Lawyer alleges Durham police slammed her head into table, physically dragged her to cells inside Oshawa courthouse
Sudine Riley “committed no offence other than being a Black woman practising law,” reads a statement from her lawyer.
Jan. 26, 2026

“The allegations arising from this matter are being taken with the utmost seriousness,” said a statement from the Durham Regional Police Service.

Doug Ives The Canadian Press
Jacques-Gallant
By Jacques GallantCourts and Justice Reporter
A defence lawyer is alleging that Durham police officers violently assaulted her, ripped off her headscarf and took her to the cells in handcuffs at the Oshawa courthouse last Friday.
A statement issued Monday says Sudine Riley had just finished up a trial late Friday afternoon and was catching up on legal work in an interview room near the courtroom when uniformed Durham officers, working as security, “challenged her presence” in the room.
“Ms. Riley’s head was then slammed on the desk and officers put knees in her back and neck. She was spoken to with rage, disrespect, and contempt by officers,” says the statement issued by Riley’s lawyer, Neha Chugh.
“She was forcibly removed from that room and was dragged out of the room, handcuffed, and then taken to cells in the basement of the courthouse. Her head scarf was ripped off, her skirt was raised when she was handled by officers, and her head was bleeding and her eye swollen from being slammed into the desk.”
The statement goes on to say that Riley “committed no offence other than being a Black woman practising law, being diligent about her commitment to the pursuit of justice. Ms. Riley is a proud member of the criminal defence bar in Ontario. She is a petite Black woman who wears a head scarf.
“She was handled violently and aggressively by members of police services. She is taking time to rest and heal while she considers her next legal steps.”
Durham regional police confirmed to the Star that they are investigating an incident that occurred at the courthouse on Friday around 5 p.m., though did not provide further details.
“Our investigators are working closely with court services to obtain and thoroughly review all available evidence related to this incident,” the force said in a statement.
“The allegations arising from this matter are being taken with the utmost seriousness. DRPS has assigned the appropriate investigative and oversight resources to fully understand the circumstances and determine what further actions may be required.”

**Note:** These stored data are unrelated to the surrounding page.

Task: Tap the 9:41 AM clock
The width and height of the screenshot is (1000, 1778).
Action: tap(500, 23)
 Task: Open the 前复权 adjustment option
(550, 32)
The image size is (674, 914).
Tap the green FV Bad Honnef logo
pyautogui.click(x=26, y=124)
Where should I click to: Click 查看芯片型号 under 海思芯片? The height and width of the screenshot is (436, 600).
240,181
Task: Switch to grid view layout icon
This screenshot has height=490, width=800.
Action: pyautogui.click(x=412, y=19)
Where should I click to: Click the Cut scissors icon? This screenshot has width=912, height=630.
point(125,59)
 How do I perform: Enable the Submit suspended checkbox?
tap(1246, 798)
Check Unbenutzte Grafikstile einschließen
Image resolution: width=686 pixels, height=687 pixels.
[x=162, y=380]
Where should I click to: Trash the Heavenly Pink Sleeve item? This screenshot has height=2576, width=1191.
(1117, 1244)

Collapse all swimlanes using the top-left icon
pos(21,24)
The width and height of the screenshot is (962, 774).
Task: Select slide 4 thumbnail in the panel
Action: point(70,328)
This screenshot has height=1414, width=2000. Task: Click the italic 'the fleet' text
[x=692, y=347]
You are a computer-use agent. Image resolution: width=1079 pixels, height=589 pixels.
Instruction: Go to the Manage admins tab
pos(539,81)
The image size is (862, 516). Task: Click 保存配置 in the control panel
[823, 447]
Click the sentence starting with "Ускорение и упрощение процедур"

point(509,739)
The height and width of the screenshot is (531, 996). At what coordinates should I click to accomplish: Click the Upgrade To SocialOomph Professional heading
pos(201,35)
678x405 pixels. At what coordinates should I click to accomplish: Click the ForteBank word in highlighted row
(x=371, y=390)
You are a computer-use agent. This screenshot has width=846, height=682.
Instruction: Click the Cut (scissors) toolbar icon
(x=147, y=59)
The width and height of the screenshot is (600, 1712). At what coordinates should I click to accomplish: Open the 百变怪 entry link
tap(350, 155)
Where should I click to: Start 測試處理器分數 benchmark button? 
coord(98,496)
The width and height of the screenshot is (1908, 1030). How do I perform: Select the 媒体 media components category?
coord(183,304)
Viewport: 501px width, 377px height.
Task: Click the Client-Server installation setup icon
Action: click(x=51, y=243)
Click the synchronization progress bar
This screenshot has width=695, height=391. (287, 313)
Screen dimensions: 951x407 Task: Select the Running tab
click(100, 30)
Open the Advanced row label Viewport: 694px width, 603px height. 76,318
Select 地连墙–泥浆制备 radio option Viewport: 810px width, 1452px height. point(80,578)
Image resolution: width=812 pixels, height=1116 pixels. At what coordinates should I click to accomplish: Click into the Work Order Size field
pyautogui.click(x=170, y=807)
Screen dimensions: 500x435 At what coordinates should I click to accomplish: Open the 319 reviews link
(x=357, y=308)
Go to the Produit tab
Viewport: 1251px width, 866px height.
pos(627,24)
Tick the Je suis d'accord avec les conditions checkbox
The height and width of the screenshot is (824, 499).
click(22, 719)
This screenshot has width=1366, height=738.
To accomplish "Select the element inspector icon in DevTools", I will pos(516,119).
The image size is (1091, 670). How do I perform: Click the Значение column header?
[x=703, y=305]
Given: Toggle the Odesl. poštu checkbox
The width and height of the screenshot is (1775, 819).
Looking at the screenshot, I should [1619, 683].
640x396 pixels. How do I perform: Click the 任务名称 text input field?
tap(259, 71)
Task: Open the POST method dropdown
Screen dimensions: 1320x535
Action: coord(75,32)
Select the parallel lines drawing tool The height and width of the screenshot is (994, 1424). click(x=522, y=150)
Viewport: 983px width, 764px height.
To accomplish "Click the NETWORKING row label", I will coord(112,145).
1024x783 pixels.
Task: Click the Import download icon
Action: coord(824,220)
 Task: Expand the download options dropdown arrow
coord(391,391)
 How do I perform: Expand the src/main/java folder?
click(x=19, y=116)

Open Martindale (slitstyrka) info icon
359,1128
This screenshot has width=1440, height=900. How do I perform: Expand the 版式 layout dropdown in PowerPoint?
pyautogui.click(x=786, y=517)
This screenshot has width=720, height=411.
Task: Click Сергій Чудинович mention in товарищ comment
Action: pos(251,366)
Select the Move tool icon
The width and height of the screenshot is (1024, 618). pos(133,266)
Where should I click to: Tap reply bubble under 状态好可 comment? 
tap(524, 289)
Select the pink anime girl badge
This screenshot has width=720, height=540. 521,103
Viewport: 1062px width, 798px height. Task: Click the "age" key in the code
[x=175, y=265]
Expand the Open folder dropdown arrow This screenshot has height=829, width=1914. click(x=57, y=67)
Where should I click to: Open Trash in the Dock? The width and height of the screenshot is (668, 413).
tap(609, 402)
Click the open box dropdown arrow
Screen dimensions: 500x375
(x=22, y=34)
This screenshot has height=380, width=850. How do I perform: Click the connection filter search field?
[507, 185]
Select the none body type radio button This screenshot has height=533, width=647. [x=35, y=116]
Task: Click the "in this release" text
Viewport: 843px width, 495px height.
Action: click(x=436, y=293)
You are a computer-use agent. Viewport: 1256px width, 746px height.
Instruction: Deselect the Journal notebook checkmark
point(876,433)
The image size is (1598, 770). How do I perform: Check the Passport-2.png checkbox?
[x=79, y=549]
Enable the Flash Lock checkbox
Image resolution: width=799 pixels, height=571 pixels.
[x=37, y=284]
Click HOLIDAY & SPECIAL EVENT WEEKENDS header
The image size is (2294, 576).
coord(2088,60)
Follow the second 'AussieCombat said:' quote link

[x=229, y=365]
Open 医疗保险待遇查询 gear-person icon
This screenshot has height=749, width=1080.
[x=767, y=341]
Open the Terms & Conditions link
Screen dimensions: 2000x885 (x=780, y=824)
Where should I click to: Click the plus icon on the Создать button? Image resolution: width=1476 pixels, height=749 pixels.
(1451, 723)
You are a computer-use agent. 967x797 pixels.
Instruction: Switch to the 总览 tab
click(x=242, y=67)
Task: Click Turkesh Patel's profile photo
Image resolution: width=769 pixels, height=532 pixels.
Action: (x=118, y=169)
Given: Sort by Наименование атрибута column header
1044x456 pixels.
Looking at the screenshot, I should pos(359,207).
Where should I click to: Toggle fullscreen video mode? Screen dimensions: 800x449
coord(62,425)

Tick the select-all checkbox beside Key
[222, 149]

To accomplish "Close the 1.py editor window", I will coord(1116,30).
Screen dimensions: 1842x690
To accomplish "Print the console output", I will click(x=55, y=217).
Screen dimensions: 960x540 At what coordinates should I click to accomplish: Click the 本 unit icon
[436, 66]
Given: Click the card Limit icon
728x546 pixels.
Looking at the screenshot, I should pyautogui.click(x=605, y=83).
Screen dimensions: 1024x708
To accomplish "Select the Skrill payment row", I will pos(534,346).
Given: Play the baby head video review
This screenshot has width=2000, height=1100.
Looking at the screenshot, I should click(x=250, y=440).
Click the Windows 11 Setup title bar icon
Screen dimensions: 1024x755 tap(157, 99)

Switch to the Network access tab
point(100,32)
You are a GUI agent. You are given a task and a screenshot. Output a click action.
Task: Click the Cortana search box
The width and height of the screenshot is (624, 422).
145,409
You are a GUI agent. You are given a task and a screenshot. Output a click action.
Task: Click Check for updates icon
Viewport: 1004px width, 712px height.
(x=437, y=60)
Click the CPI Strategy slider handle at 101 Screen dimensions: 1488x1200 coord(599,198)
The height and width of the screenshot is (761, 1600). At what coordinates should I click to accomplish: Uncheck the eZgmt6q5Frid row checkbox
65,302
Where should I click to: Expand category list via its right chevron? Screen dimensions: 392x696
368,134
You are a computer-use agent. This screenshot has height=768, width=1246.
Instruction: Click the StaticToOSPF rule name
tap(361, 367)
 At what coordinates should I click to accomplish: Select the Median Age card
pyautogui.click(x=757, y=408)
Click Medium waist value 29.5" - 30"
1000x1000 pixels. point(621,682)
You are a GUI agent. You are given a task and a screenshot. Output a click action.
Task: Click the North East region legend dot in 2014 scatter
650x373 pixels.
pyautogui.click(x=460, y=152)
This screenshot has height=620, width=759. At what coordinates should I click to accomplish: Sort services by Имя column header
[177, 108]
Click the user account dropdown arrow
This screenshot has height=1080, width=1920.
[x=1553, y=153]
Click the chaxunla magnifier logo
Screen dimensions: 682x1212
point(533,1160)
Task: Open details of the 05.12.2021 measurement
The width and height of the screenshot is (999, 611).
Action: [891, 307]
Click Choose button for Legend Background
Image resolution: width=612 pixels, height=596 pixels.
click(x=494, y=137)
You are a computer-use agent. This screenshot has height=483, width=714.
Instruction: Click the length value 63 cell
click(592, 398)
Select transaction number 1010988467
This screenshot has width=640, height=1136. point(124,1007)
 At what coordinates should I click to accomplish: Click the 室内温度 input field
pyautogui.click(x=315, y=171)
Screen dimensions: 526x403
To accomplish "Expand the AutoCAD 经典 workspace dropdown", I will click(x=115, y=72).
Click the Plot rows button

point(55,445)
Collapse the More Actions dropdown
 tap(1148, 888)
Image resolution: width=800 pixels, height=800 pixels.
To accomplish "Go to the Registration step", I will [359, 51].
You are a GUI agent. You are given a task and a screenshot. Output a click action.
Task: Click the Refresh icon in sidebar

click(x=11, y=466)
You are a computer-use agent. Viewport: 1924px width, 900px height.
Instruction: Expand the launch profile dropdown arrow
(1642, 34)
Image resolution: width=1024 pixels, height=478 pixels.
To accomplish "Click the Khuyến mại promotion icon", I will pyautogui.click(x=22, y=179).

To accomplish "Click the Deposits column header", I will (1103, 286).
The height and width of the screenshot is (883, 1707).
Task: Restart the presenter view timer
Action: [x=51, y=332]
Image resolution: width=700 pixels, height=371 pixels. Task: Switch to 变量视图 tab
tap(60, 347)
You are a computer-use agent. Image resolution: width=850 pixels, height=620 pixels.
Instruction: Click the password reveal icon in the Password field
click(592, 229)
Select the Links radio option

The incident has prompted concerns about the safety of lawyers and others who work in the Oshawa courthouse. Those concerns are outlined in a letter sent Sunday to Ontario Court Justice Lara Crawford, the local administrative judge at the courthouse, from the advocacy organization Women in Canadian Criminal Defence (WiCCD), which has nearly 800 members across the country.
“WiCCD members are understandably deeply concerned for their own safety in the Oshawa courthouse,” wrote organization president Cassandra DeMelo. “Many, if not most, of our members are racialized women who represent accused persons and many of our members do so at that courthouse.”
DeMelo asked Crawford to provide assurances that necessary measures have been taken to ensure the safety of the organization’s members working in the courthouse.
“We are taking this unprecedented step in contacting Your Honour directly because of the urgency of the situation and our members’ expressed concerns,” DeMelo wrote.
“We do also recognize that all justice system participants who work in the Oshawa courthouse have a direct and substantial interest in the issue and may also be fearful at this time.”